Which lines of the listing below contain the word "Expand"? Find each one and copy it out.

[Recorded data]
___

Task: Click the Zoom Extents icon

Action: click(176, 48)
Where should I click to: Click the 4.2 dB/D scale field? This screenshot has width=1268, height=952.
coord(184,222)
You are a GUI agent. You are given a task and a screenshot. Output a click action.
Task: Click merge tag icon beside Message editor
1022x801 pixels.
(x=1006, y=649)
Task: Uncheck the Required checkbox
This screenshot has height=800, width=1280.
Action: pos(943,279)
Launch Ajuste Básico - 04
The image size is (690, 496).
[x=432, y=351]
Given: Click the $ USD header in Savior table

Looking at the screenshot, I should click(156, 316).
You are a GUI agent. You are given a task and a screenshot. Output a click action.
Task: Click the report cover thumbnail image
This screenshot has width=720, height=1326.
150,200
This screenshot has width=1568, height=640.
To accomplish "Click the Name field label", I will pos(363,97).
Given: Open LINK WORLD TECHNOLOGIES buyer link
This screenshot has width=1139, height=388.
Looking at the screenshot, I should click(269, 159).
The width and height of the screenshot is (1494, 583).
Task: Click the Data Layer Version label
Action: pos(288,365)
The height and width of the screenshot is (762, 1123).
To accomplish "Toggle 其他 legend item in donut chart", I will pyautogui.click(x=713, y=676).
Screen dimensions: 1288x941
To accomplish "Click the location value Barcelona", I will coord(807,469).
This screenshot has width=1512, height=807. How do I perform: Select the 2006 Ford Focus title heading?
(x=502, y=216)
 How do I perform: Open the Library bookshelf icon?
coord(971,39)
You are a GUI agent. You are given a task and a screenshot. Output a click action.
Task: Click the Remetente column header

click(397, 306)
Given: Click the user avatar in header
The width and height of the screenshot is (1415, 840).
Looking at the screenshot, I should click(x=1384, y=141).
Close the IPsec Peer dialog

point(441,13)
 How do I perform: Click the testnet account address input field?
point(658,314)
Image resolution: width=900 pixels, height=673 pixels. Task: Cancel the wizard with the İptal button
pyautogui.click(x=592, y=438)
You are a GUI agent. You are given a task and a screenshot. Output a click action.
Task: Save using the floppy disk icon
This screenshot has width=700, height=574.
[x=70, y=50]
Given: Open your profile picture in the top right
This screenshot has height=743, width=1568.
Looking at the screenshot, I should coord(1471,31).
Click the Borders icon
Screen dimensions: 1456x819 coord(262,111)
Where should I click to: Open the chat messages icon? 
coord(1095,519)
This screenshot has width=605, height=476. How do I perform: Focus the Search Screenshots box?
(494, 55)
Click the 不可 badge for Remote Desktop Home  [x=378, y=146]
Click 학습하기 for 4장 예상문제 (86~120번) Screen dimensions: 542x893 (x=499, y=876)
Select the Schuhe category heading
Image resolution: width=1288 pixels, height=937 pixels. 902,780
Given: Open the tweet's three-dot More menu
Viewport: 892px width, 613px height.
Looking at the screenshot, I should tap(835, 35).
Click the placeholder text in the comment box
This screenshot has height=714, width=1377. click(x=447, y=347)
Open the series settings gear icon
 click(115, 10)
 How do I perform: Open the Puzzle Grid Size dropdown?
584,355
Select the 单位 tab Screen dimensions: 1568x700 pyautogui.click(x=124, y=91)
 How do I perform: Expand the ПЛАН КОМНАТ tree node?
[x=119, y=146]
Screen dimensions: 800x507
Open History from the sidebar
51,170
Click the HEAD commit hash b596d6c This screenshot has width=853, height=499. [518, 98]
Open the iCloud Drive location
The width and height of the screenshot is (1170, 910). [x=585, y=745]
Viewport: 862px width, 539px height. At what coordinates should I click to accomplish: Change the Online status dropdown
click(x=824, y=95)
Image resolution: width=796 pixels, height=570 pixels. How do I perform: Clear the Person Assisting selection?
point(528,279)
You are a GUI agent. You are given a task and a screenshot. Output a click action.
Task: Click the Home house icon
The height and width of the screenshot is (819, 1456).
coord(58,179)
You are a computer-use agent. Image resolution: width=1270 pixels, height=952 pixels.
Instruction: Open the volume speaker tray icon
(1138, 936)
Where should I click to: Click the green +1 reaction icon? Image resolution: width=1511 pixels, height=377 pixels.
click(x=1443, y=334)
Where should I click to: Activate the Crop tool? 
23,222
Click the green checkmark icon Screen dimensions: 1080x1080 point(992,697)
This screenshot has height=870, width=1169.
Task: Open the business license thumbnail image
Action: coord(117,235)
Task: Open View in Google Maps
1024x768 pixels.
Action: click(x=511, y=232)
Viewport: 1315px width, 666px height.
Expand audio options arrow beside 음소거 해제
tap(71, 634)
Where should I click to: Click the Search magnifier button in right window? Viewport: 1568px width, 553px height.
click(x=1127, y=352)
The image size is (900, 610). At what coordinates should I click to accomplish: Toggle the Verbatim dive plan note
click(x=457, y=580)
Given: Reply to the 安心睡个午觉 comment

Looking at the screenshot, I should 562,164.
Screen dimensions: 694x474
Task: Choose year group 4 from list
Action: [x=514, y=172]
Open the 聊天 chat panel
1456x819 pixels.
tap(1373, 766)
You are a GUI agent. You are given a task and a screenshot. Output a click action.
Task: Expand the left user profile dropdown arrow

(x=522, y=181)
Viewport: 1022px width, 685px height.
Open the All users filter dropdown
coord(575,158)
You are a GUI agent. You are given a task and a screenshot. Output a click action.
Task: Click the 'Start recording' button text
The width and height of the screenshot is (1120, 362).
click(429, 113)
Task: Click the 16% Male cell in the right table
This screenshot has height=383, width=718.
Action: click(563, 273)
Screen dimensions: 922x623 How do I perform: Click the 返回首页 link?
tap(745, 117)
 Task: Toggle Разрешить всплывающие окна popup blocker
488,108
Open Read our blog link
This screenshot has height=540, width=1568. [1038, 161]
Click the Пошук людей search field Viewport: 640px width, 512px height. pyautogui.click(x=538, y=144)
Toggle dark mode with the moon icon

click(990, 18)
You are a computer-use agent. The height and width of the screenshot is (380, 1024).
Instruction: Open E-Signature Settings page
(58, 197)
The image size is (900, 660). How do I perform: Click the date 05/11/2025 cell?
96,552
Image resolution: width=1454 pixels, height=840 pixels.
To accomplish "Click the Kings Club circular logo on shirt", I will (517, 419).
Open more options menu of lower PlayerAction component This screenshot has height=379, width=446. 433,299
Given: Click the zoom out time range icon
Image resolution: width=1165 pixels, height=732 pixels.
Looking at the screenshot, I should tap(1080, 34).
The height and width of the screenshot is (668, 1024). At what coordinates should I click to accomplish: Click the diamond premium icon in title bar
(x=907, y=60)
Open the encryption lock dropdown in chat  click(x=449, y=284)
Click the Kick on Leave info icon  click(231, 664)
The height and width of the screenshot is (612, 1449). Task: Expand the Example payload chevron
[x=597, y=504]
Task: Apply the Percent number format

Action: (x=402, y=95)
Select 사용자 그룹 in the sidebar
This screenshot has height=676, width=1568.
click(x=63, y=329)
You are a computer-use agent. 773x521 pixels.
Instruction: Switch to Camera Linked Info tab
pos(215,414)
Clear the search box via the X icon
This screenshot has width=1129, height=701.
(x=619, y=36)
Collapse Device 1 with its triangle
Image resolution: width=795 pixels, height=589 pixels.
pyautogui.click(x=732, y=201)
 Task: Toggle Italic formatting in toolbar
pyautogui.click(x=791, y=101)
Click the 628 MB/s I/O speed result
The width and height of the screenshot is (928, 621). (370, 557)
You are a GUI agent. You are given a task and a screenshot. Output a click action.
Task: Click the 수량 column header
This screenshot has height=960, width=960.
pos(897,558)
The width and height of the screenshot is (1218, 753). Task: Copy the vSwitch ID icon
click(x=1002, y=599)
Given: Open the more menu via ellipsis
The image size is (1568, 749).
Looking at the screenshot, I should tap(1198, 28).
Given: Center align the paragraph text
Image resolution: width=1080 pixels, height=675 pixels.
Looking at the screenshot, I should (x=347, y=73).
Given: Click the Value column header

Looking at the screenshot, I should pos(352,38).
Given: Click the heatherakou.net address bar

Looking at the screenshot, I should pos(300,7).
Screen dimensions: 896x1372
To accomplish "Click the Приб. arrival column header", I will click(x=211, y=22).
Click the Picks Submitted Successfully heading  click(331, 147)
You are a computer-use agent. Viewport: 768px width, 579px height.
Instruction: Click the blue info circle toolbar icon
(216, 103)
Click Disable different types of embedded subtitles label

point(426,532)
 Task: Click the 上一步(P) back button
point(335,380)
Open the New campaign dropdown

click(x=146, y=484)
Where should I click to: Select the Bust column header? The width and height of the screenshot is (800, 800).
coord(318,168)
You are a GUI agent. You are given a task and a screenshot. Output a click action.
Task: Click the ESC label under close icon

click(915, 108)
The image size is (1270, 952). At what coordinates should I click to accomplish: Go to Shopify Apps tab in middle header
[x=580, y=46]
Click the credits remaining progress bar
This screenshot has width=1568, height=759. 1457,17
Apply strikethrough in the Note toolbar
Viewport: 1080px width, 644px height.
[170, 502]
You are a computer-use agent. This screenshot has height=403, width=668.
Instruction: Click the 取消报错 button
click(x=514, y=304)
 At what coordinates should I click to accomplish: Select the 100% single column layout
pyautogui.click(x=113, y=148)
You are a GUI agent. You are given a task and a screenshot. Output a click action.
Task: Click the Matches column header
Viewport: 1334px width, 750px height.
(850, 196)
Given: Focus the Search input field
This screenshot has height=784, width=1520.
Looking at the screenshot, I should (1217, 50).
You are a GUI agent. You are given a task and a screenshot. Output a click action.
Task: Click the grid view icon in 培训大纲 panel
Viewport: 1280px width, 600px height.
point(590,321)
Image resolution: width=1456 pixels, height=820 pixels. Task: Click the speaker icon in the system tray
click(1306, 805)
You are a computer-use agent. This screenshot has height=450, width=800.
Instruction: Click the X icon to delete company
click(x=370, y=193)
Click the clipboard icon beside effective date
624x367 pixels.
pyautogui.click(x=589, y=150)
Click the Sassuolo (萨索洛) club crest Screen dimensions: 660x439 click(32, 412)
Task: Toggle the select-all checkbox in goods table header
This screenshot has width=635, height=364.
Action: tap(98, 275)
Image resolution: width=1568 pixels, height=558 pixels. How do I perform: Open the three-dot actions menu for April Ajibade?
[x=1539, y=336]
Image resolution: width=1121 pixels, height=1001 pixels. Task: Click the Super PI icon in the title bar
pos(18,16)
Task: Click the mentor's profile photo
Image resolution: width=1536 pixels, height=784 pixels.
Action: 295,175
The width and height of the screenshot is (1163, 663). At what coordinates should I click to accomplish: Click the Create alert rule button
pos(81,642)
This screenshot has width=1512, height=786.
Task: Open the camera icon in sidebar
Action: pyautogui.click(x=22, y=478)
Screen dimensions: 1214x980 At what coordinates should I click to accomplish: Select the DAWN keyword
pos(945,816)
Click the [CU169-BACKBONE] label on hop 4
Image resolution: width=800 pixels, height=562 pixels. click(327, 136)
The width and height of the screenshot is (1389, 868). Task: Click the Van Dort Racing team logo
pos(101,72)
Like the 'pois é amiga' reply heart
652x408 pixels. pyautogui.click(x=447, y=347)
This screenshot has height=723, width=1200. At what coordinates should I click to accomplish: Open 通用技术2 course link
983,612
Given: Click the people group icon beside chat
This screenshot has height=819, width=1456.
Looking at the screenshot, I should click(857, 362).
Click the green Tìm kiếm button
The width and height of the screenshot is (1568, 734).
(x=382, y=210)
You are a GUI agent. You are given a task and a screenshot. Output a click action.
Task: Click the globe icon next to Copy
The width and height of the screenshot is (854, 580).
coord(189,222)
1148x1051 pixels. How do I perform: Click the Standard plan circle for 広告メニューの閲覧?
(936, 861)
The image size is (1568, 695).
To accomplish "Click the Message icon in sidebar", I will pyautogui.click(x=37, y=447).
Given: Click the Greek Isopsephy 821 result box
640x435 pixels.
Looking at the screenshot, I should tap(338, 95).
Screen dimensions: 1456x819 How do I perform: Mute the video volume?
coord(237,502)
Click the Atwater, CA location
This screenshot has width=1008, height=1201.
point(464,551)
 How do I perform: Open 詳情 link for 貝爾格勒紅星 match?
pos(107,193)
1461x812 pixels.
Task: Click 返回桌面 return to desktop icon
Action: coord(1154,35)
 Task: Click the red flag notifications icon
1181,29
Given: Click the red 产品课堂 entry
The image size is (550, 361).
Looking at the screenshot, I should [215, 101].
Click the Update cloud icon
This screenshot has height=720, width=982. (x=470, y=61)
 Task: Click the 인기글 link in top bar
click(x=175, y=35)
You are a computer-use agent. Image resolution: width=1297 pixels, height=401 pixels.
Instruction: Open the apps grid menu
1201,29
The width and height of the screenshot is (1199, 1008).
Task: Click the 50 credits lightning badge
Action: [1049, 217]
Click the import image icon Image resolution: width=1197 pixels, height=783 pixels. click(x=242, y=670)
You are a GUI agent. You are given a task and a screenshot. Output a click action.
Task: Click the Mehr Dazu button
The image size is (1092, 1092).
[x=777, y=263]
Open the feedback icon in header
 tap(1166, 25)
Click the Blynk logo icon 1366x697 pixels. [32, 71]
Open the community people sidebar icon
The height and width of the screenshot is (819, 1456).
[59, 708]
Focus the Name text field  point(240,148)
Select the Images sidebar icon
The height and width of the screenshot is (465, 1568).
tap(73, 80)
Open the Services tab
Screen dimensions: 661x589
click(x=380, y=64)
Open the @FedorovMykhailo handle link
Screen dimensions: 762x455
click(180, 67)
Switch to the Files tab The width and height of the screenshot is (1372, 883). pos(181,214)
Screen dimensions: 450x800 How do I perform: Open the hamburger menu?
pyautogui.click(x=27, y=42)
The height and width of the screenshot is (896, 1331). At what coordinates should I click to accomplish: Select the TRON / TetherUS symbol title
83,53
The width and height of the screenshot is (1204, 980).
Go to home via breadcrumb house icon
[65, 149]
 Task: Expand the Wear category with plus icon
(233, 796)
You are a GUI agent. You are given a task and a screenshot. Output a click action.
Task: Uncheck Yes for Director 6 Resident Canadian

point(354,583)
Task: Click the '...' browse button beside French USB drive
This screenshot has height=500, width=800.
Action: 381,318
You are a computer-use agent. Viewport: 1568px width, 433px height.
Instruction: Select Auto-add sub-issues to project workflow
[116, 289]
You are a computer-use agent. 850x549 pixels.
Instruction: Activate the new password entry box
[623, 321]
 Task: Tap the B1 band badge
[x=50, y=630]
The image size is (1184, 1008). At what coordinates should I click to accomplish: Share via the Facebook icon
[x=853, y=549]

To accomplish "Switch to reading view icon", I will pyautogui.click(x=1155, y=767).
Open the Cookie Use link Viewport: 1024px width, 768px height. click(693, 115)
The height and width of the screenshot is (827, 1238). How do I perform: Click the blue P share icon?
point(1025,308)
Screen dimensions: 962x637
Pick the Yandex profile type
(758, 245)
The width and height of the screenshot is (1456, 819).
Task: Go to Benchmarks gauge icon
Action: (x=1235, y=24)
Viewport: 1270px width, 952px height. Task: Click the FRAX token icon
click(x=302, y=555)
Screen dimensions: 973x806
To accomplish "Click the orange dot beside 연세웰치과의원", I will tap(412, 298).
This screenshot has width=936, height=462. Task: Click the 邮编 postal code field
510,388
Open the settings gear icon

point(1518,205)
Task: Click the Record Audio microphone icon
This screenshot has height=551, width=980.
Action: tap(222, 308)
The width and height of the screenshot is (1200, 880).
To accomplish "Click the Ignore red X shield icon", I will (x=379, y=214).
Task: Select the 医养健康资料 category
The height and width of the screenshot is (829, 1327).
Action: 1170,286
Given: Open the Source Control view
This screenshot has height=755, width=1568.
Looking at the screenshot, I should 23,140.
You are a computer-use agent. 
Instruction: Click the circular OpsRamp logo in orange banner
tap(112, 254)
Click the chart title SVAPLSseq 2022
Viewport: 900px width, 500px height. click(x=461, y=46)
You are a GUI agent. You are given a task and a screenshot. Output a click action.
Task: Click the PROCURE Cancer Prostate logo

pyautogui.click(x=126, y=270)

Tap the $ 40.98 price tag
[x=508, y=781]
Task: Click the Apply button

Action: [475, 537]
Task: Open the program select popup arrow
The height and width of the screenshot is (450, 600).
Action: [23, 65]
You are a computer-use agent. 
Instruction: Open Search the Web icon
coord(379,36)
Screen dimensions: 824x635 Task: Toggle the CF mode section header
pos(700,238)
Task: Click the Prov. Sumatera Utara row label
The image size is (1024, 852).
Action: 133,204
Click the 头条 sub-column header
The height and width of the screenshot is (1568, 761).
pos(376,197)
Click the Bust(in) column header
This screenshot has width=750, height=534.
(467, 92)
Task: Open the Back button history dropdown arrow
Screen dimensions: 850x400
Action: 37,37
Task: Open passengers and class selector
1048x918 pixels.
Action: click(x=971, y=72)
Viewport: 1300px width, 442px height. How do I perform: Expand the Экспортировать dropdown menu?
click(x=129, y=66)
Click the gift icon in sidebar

___

Correct response:
 How do I perform: Expand the ПЛАН КОМНАТ tree node?
Expand audio options arrow beside 음소거 해제
Task: Expand the left user profile dropdown arrow
The height and width of the screenshot is (612, 1449). Task: Expand the Example payload chevron
 Task: Expand the Wear category with plus icon
Viewport: 1300px width, 442px height. How do I perform: Expand the Экспортировать dropdown menu?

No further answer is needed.